Top of Input

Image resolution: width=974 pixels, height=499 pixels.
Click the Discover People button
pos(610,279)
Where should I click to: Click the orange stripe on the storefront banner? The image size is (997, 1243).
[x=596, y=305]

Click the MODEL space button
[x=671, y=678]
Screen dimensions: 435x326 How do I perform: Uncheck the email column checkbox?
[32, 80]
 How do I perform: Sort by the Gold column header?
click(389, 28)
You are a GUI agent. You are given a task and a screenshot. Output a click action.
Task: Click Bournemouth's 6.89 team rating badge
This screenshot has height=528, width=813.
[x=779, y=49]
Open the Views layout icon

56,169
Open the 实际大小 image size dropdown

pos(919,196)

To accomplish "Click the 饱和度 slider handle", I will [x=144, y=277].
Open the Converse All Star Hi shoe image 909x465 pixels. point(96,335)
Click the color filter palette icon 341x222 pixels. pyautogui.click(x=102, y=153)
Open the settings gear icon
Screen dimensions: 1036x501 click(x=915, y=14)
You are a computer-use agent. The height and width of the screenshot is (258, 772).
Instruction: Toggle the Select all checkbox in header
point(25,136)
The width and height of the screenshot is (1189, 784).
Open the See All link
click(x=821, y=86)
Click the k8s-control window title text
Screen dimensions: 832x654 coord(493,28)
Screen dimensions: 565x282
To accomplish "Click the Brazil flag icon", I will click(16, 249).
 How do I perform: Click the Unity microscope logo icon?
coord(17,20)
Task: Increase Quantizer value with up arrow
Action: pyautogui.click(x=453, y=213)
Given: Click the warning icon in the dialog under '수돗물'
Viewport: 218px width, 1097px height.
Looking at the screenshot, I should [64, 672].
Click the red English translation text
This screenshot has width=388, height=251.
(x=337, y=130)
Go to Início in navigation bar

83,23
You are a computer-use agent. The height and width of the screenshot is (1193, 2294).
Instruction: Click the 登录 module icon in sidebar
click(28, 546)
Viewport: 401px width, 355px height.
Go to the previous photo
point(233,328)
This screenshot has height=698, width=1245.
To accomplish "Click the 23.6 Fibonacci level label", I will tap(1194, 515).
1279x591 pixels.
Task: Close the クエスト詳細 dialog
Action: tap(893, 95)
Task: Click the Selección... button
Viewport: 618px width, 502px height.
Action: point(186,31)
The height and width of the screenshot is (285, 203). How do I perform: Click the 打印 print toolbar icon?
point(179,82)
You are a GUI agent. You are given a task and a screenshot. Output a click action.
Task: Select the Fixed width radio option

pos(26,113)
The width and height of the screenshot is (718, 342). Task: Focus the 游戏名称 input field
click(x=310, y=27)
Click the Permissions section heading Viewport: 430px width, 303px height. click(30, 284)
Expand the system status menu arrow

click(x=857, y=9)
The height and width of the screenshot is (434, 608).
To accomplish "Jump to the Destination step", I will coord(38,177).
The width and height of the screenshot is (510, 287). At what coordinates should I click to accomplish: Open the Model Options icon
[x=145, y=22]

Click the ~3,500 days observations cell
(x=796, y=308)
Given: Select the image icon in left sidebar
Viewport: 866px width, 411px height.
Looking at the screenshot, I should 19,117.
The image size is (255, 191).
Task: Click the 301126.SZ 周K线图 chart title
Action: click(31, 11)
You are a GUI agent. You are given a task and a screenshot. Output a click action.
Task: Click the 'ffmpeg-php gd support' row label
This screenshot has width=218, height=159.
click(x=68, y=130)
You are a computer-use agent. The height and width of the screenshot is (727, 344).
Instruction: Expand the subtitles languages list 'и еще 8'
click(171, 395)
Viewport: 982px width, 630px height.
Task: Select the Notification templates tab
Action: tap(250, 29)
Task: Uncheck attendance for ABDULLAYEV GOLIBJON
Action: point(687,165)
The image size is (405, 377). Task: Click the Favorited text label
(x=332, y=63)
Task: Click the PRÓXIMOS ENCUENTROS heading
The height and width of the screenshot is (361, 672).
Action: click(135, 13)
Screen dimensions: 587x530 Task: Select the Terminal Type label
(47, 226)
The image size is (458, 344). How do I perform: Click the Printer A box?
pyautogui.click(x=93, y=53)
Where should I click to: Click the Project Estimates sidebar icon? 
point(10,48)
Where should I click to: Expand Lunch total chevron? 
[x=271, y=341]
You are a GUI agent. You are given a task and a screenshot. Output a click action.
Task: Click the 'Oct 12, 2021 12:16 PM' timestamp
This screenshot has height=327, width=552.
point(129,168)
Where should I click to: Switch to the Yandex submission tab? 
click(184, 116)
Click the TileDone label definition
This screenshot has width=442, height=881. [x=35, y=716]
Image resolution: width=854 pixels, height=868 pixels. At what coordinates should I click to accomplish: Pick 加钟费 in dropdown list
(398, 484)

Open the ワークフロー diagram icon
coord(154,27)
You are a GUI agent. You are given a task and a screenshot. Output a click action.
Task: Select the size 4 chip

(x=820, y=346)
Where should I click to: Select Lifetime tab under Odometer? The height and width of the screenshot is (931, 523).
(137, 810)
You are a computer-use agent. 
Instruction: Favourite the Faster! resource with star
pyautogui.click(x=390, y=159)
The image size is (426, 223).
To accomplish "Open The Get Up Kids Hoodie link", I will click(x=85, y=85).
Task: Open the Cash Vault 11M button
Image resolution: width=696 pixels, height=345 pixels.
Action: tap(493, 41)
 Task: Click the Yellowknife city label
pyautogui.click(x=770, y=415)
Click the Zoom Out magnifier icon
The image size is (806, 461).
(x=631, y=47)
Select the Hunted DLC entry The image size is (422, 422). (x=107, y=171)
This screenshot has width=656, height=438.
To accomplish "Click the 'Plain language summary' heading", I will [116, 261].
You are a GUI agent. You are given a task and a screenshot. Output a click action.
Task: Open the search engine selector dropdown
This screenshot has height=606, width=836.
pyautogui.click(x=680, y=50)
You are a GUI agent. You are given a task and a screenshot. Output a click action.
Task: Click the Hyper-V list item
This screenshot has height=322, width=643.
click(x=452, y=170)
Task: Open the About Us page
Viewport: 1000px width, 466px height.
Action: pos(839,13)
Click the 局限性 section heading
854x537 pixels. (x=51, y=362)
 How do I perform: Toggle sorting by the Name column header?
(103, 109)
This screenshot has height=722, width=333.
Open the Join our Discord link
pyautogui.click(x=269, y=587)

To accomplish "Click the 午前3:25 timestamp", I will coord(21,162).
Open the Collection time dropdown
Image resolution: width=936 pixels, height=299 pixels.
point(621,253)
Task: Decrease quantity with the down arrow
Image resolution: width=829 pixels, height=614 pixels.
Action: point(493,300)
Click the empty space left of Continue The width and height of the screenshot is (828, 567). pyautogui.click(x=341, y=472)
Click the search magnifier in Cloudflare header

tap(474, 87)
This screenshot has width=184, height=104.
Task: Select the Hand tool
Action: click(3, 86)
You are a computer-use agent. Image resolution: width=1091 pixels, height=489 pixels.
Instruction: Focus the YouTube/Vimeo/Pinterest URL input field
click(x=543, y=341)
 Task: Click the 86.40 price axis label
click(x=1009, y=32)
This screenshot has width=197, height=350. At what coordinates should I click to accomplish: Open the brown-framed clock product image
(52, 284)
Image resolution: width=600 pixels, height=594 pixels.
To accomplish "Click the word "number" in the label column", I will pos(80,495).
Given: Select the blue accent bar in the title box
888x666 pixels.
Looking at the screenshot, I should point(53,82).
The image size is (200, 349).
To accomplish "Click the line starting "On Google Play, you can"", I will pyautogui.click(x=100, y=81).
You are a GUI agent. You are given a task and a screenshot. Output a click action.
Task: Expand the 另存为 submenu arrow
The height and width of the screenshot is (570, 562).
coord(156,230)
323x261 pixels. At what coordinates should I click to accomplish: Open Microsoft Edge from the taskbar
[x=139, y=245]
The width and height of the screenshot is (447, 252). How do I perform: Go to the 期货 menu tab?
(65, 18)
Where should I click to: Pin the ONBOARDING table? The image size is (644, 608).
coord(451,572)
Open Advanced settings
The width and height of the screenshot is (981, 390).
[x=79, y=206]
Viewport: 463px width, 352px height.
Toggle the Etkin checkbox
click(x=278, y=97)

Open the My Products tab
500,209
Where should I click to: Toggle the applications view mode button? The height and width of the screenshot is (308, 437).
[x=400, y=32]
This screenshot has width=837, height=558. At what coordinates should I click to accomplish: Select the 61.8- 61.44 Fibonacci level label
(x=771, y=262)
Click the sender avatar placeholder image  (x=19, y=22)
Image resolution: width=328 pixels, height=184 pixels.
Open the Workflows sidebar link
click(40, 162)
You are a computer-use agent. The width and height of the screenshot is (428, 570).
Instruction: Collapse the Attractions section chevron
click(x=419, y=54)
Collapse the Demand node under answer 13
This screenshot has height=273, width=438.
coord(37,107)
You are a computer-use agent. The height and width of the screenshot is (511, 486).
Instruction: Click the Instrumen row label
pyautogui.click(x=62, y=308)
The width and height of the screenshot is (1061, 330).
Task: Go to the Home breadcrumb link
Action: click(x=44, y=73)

Bottom of Input

[Exercise instructions]
All lines in the listing above from the line containing "Open the Join our Discord link" to the line containing "Click the empty", inclusive, should be retyped exactly; no other lines should appear.

[Task answer]
Open the Join our Discord link
pyautogui.click(x=269, y=587)

To accomplish "Click the 午前3:25 timestamp", I will coord(21,162).
Open the Collection time dropdown
Image resolution: width=936 pixels, height=299 pixels.
point(621,253)
Task: Decrease quantity with the down arrow
Image resolution: width=829 pixels, height=614 pixels.
Action: point(493,300)
Click the empty space left of Continue The width and height of the screenshot is (828, 567). pyautogui.click(x=341, y=472)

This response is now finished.